*TASKS TO COMPLETE*.
[1] Write out the part of the LASIK pricing passage that opens with the words containing "However, cheap means" and closes with "for high-cost procedures.".
[2] According to the LASIK pricing passage, what do the financially attractive medical tourism packages include? List every item.
[3] Answer these questions from the LASIK pricing passage:
(a) What third factor does surgery often involve?
(b) In which country are financing plans rarely used?
(c) What is the backbone of patient choice?

With surgery, there is often a third factor: patient fear of surgery on the eyes. This is a key point because it involves consumers who do not think in absolute terms but in terms of a price-to-quality ratio (value for money) when they are choosing between two options. These consumers will compare price differentials with quality differentials.

Some patients participate in medical tourism and fly to places such as Eastern Europe, Asia, or Africa for surgery. It is possible to find financially attractive packages that include travel, hotel, surgery, and early postoperative care. Many centers in these locations and elsewhere have proven their expertise in providing world-class products and services at low cost. Because surgical complications are rare with LASIK, the risks are acceptable for many patients. Low-cost promotions allow these centers to run their operating theaters at nearly full capacity.

However, cheap means cheap. If a patient needs more care, or care for an increased duration, low cost may mean no service and no help free of charge.

Most LASIK surgery centers and private medical practices work with one or more insurance companies to offer financing plans to their patients. This is rarely used in France, but it is far more frequent in other countries, especially for high-cost procedures.

PROVIDING QUALITY

Research is the backbone of patient choice. However, differences among practices may not be obvious to most consumers, who believe that a high price guarantees impeccable delivery. High rates must be associated with services that provide the distinctive and effective benefits expected by consumers. The so-called evidence that can be found on the Internet and through word-of-mouth is not a reliable indicator. The surgeon must learn to take the opportunity to be great and to believe in the LASIK service that he or she delivers. Price is a reflection of the attitudes of the surgeon and the center.

*RECORDS SUPPLIED*.
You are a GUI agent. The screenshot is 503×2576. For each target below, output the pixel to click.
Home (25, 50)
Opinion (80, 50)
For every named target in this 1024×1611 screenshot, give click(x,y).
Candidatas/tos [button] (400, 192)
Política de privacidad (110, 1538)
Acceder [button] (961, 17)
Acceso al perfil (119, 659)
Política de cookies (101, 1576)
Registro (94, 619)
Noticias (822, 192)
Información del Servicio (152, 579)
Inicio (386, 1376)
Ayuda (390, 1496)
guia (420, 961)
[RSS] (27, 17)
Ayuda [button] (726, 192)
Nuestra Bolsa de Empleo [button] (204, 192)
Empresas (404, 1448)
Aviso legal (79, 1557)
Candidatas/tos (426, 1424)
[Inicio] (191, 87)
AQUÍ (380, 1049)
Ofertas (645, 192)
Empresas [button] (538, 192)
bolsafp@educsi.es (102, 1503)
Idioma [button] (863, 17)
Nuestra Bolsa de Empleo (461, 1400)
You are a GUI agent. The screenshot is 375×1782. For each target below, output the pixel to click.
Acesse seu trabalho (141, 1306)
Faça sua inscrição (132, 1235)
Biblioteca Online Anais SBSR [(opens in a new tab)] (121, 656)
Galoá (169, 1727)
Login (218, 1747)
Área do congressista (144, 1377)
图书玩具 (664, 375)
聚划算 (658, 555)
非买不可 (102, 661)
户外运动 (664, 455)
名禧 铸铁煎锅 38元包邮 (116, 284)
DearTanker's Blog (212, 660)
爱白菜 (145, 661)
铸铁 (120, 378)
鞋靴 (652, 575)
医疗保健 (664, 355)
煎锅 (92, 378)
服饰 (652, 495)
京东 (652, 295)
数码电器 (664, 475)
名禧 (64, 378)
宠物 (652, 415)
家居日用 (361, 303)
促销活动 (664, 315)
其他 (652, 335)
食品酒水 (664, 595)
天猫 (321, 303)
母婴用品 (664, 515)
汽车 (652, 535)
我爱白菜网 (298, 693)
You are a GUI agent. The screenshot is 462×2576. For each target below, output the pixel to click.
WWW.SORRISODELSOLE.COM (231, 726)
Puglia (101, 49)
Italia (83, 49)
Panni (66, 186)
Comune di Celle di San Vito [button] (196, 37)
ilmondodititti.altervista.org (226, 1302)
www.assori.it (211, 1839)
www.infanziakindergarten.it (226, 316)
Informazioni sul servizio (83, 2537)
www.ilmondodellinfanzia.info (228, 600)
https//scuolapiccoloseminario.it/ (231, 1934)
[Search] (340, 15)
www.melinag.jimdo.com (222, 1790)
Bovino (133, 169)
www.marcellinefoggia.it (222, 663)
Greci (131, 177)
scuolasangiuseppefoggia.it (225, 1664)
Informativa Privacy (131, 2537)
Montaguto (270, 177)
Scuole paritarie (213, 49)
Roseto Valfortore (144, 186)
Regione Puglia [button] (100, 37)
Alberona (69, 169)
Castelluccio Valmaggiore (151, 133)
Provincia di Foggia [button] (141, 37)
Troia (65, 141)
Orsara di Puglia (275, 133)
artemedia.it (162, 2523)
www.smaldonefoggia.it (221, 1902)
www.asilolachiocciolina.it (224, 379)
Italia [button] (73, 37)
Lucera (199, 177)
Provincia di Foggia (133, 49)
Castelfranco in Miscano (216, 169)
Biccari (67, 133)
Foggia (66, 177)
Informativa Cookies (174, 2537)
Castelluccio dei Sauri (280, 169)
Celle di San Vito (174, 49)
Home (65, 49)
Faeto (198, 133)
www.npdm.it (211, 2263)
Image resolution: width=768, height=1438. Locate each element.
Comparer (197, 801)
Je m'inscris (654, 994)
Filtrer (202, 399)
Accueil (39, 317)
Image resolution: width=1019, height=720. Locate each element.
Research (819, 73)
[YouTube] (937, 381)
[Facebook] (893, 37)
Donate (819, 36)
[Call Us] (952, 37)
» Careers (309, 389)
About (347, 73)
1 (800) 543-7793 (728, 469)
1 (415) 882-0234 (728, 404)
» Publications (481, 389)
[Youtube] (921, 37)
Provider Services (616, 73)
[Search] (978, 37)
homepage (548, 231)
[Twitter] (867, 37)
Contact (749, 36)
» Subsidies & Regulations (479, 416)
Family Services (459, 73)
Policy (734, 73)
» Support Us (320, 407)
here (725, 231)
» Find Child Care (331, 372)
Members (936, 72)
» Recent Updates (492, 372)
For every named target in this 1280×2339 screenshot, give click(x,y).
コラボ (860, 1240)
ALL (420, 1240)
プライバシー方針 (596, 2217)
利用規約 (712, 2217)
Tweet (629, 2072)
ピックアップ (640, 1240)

*LIST OF SOLUTIONS*.
[1]
However, cheap means cheap. If a patient needs more care, or care for an increased duration, low cost may mean no service and no help free of charge.

Most LASIK surgery centers and private medical practices work with one or more insurance companies to offer financing plans to their patients. This is rarely used in France, but it is far more frequent in other countries, especially for high-cost procedures.

[2]
- travel
- hotel
- surgery
- early postoperative care

[3]
(a) Patient fear of surgery on the eyes.
(b) France.
(c) Research.